Abstract Autoimmune NZB mice spontaneously develop autoantibodies to thymus-dependent lymphocytes. These naturally occurring thymocytotoxic antibodies (NTA) were studied for their ability to lyse, in vitro, thymocytes undergoing Con A-induced in vitro proliferation and thymocytes undergoing natural in vivo differentiation. NTA were preferentially cytolytic for immature thymocytes. Thymocytes stimulated with Con A for 48 hr were less susceptible to lysis by NTA than were control thymocytes pulsed with Con A for 5 min.

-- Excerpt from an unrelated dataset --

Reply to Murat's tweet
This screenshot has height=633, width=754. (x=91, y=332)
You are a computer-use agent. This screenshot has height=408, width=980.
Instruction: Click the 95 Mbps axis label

Conversely, thymocytes stimulated with Con A for 48 hr were more susceptible to lysis by anti-H-2 antibodies than were control thymocytes pulsed with Con A for 5 min. In addition, when thymocytes were fractionated by peanut agglutinin (PNA), the PNA (+) fraction (immature thymocytes) was more readily lysed by NTA than was the PNA (—) fraction (maturing thymocytes). These results suggest that NTA may play a role in the development of autoimmunity in NZB mice by sequentially eliminating thymus-dependent lymphocytes on the basis of the quantity of NTA-reactive antigen on their surfaces. Similar studies were performed by using AKR anti-C3H serum that contained anti-Thy 1.2 antibodies and autothymocytotoxic antibodies (reactive with AKR thymocytes). Appropriate titers of both the Thy 1.2 and the autothymocytotoxic antibodies also had greater cytolytic activity against 5 min Con A-pulsed or PNA (+) thymocytes compared with 48 hr Con A-stimulated or PNA (—) thymocytes, respectively. Thus, the cytolytic activity observed in the AKR anti-C3H serum was analogous to that observed with NTA. These results suggest that appropriate titers of Thy 1 antisera may preferentially kill subpopulations of T lymphocytes in a manner similar to NTA.